Neueste Cloud-GPUs veröffentlicht 2025 oder später — June 2026
Die neuesten Cloud-GPUs – veröffentlicht im Jahr 2025 oder später. Typischerweise Spitzenklasse mit dem neuesten Speicher und der neuesten Architektur.
What “released in 2025” means when you rent
Filtering the comparison above to a release year of 2025 or later narrows the catalog to the newest silicon a cloud provider can put in front of you. In practice that means a small, fast-moving cluster of accelerators: NVIDIA’s Blackwell data-center parts (the B200, and the Blackwell Ultra B300 that followed), NVIDIA’s Blackwell consumer-class GeForce RTX 50-series such as the RTX 5090, and AMD’s CDNA 4 Instinct MI350 line. These are the chips that reached broad cloud availability across 2025, as opposed to the 2022-2024 generation (Hopper H100/H200, Ada Lovelace L40S/RTX 4090, AMD CDNA 3 MI300X/MI325X).
Picking newest-first is a deliberate trade-off. You get the highest raw throughput, the largest per-GPU memory pools, and support for the newest low-precision math formats — but you also pay the new-generation premium, and you compete for capacity that is still partly backordered. The sections below explain what the 2025 cohort actually delivers so you can read the table against your workload instead of just chasing the highest number.

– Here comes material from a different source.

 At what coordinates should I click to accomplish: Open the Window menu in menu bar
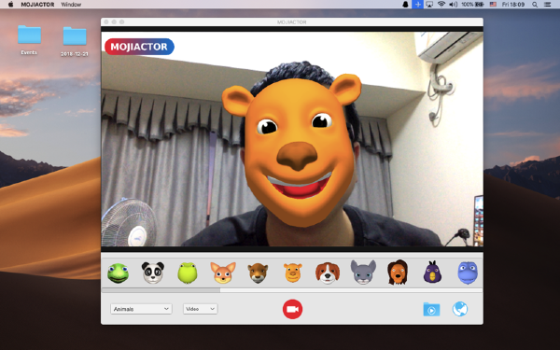pyautogui.click(x=71, y=5)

What the 2025 data-center GPUs actually bring
The defining theme of the 2025 generation is more memory, faster memory, and lower-precision compute. The headline data-center part, the Blackwell B200, ships with 192 GB of HBM3e and roughly 8 TB/s of memory bandwidth on a dual-die package — a large step over the prior Hopper generation’s 80-141 GB. The Blackwell Ultra B300 pushes that further to 288 GB of HBM3e. On the AMD side, the CDNA 4-based MI350 series also lands at 288 GB of HBM3e, keeping AMD’s traditional memory-capacity advantage.

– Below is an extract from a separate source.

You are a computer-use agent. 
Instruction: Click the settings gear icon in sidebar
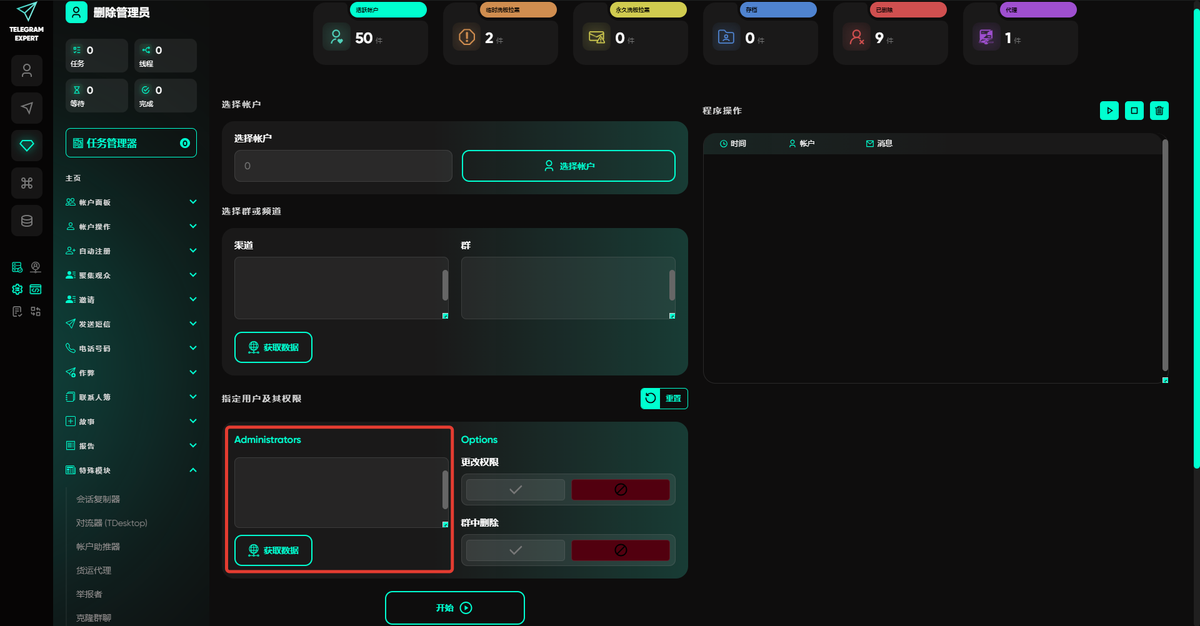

Three characteristics matter most when you rent these:
- FP4 and FP6 low-precision math. Blackwell’s 5th-generation Tensor Cores and AMD CDNA 4 both add native 4-bit/6-bit formats on top of the existing FP8/FP16/BF16/INT8 path. For inference this is the single biggest lever — you can serve larger models with fewer GPUs if your stack supports the new formats.
- Much larger per-GPU memory. A 192 GB or 288 GB pool means models that previously needed two, four, or eight cards to hold weights and KV cache can now fit on one, simplifying serving and cutting cross-GPU traffic.

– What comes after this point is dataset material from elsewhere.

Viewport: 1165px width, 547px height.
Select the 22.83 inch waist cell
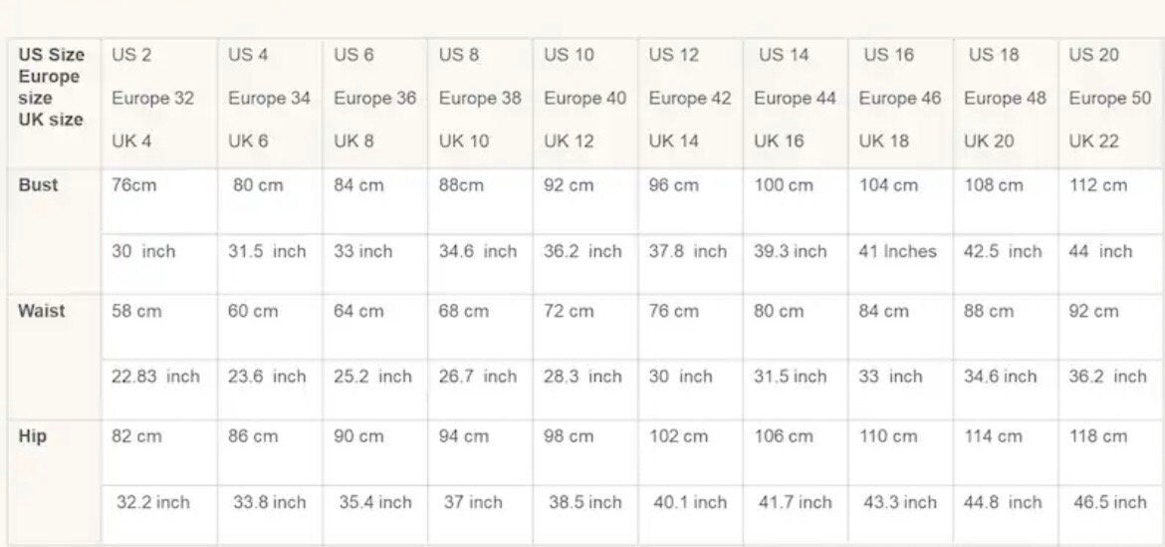[x=155, y=377]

- Faster interconnect. Blackwell uses NVLink 5 (around 1.8 TB/s per GPU bidirectional) and rack-scale NVL72 designs that link 72 GPUs as one coherent domain. If you rent a multi-GPU 2025 instance, check whether it is NVLink/Infinity Fabric-connected or merely PCIe-attached — that difference dominates large-model training and tensor-parallel inference performance.
The flip side is power and thermals. The B200 carries roughly a 1000W TDP, up from 700W on the previous flagship, which is why this hardware concentrates in newer, liquid-cooled or high-density facilities. As a renter you don’t manage cooling, but it explains why availability is uneven across regions and providers.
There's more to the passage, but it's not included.